▼

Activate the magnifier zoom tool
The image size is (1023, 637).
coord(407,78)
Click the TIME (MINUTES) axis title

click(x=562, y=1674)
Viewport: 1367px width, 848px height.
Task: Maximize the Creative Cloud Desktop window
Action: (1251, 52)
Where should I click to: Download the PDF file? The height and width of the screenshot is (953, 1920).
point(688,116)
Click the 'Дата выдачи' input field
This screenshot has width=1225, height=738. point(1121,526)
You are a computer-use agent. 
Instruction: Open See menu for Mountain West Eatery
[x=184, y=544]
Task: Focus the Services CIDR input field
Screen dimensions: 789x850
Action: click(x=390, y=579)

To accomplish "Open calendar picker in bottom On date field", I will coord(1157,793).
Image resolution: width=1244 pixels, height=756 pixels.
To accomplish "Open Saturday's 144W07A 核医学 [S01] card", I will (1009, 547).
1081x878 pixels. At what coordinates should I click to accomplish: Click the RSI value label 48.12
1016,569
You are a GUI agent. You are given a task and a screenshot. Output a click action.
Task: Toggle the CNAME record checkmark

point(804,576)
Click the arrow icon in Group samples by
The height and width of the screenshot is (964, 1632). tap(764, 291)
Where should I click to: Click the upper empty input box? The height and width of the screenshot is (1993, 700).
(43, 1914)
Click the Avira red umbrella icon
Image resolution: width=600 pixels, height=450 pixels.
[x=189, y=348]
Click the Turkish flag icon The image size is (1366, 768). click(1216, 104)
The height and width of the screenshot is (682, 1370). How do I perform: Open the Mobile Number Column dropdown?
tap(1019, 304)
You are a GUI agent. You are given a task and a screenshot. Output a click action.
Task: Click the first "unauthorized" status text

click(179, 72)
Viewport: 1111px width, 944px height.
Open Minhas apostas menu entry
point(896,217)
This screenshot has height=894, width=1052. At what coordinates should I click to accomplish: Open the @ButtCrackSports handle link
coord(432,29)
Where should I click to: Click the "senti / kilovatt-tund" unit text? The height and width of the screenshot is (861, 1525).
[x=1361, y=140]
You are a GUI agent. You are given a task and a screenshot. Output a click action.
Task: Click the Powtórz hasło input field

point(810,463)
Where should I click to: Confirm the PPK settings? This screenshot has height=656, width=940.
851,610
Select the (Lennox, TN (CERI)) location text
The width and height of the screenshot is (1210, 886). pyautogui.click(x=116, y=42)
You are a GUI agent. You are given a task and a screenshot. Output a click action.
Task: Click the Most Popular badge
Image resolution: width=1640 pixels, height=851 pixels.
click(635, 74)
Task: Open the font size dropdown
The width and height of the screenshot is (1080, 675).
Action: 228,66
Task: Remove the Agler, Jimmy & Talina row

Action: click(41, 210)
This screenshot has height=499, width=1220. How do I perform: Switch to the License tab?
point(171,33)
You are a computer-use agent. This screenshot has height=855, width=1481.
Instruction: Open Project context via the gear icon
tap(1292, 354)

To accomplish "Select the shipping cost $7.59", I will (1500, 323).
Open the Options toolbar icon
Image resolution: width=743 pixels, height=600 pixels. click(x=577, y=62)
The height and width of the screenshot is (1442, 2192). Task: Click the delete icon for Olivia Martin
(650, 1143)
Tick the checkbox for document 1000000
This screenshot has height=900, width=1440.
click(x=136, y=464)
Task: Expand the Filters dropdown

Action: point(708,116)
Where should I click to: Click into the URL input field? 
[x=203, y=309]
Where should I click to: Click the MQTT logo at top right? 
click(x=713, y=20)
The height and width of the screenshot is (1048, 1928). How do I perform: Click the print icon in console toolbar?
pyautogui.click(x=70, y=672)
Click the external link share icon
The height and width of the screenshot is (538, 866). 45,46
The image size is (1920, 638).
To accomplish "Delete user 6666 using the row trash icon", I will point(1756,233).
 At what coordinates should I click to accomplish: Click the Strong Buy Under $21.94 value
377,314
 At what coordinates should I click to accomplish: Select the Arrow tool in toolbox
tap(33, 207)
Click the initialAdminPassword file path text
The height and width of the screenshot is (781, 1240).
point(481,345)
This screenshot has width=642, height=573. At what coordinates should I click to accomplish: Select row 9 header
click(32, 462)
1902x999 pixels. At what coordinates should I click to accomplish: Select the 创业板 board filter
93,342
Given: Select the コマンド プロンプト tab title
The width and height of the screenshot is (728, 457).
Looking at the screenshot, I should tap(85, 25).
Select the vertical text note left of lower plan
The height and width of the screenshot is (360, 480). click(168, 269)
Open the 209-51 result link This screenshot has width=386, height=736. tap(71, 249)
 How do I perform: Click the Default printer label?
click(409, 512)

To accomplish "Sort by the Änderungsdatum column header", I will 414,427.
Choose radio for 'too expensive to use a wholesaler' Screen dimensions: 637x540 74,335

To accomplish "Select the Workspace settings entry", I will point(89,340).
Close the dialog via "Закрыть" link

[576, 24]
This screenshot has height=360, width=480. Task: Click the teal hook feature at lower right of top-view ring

▲

Task instructions – Output each record exactly as it appears in the listing.

Response to the task –
Activate the magnifier zoom tool
The image size is (1023, 637).
coord(407,78)
Click the TIME (MINUTES) axis title

click(x=562, y=1674)
Viewport: 1367px width, 848px height.
Task: Maximize the Creative Cloud Desktop window
Action: (1251, 52)
Where should I click to: Download the PDF file? The height and width of the screenshot is (953, 1920).
point(688,116)
Click the 'Дата выдачи' input field
This screenshot has width=1225, height=738. point(1121,526)
You are a computer-use agent. 
Instruction: Open See menu for Mountain West Eatery
[x=184, y=544]
Task: Focus the Services CIDR input field
Screen dimensions: 789x850
Action: click(x=390, y=579)

To accomplish "Open calendar picker in bottom On date field", I will coord(1157,793).
Image resolution: width=1244 pixels, height=756 pixels.
To accomplish "Open Saturday's 144W07A 核医学 [S01] card", I will (1009, 547).
1081x878 pixels. At what coordinates should I click to accomplish: Click the RSI value label 48.12
1016,569
You are a GUI agent. You are given a task and a screenshot. Output a click action.
Task: Toggle the CNAME record checkmark

point(804,576)
Click the arrow icon in Group samples by
The height and width of the screenshot is (964, 1632). tap(764, 291)
Where should I click to: Click the upper empty input box? The height and width of the screenshot is (1993, 700).
(43, 1914)
Click the Avira red umbrella icon
Image resolution: width=600 pixels, height=450 pixels.
[x=189, y=348]
Click the Turkish flag icon The image size is (1366, 768). click(1216, 104)
The height and width of the screenshot is (682, 1370). How do I perform: Open the Mobile Number Column dropdown?
tap(1019, 304)
You are a GUI agent. You are given a task and a screenshot. Output a click action.
Task: Click the first "unauthorized" status text

click(179, 72)
Viewport: 1111px width, 944px height.
Open Minhas apostas menu entry
point(896,217)
This screenshot has height=894, width=1052. At what coordinates should I click to accomplish: Open the @ButtCrackSports handle link
coord(432,29)
Where should I click to: Click the "senti / kilovatt-tund" unit text? The height and width of the screenshot is (861, 1525).
[x=1361, y=140]
You are a GUI agent. You are given a task and a screenshot. Output a click action.
Task: Click the Powtórz hasło input field

point(810,463)
Where should I click to: Confirm the PPK settings? This screenshot has height=656, width=940.
851,610
Select the (Lennox, TN (CERI)) location text
The width and height of the screenshot is (1210, 886). pyautogui.click(x=116, y=42)
You are a GUI agent. You are given a task and a screenshot. Output a click action.
Task: Click the Most Popular badge
Image resolution: width=1640 pixels, height=851 pixels.
click(635, 74)
Task: Open the font size dropdown
The width and height of the screenshot is (1080, 675).
Action: 228,66
Task: Remove the Agler, Jimmy & Talina row

Action: click(41, 210)
This screenshot has height=499, width=1220. How do I perform: Switch to the License tab?
point(171,33)
You are a computer-use agent. This screenshot has height=855, width=1481.
Instruction: Open Project context via the gear icon
tap(1292, 354)

To accomplish "Select the shipping cost $7.59", I will (1500, 323).
Open the Options toolbar icon
Image resolution: width=743 pixels, height=600 pixels. click(x=577, y=62)
The height and width of the screenshot is (1442, 2192). Task: Click the delete icon for Olivia Martin
(650, 1143)
Tick the checkbox for document 1000000
This screenshot has height=900, width=1440.
click(x=136, y=464)
Task: Expand the Filters dropdown

Action: point(708,116)
Where should I click to: Click into the URL input field? 
[x=203, y=309]
Where should I click to: Click the MQTT logo at top right? 
click(x=713, y=20)
The height and width of the screenshot is (1048, 1928). How do I perform: Click the print icon in console toolbar?
pyautogui.click(x=70, y=672)
Click the external link share icon
The height and width of the screenshot is (538, 866). 45,46
The image size is (1920, 638).
To accomplish "Delete user 6666 using the row trash icon", I will point(1756,233).
 At what coordinates should I click to accomplish: Click the Strong Buy Under $21.94 value
377,314
 At what coordinates should I click to accomplish: Select the Arrow tool in toolbox
tap(33, 207)
Click the initialAdminPassword file path text
The height and width of the screenshot is (781, 1240).
point(481,345)
This screenshot has width=642, height=573. At what coordinates should I click to accomplish: Select row 9 header
click(32, 462)
1902x999 pixels. At what coordinates should I click to accomplish: Select the 创业板 board filter
93,342
Given: Select the コマンド プロンプト tab title
The width and height of the screenshot is (728, 457).
Looking at the screenshot, I should tap(85, 25).
Select the vertical text note left of lower plan
The height and width of the screenshot is (360, 480). click(168, 269)
Open the 209-51 result link This screenshot has width=386, height=736. tap(71, 249)
 How do I perform: Click the Default printer label?
click(409, 512)

To accomplish "Sort by the Änderungsdatum column header", I will 414,427.
Choose radio for 'too expensive to use a wholesaler' Screen dimensions: 637x540 74,335

To accomplish "Select the Workspace settings entry", I will point(89,340).
Close the dialog via "Закрыть" link

[576, 24]
This screenshot has height=360, width=480. Task: Click the teal hook feature at lower right of top-view ring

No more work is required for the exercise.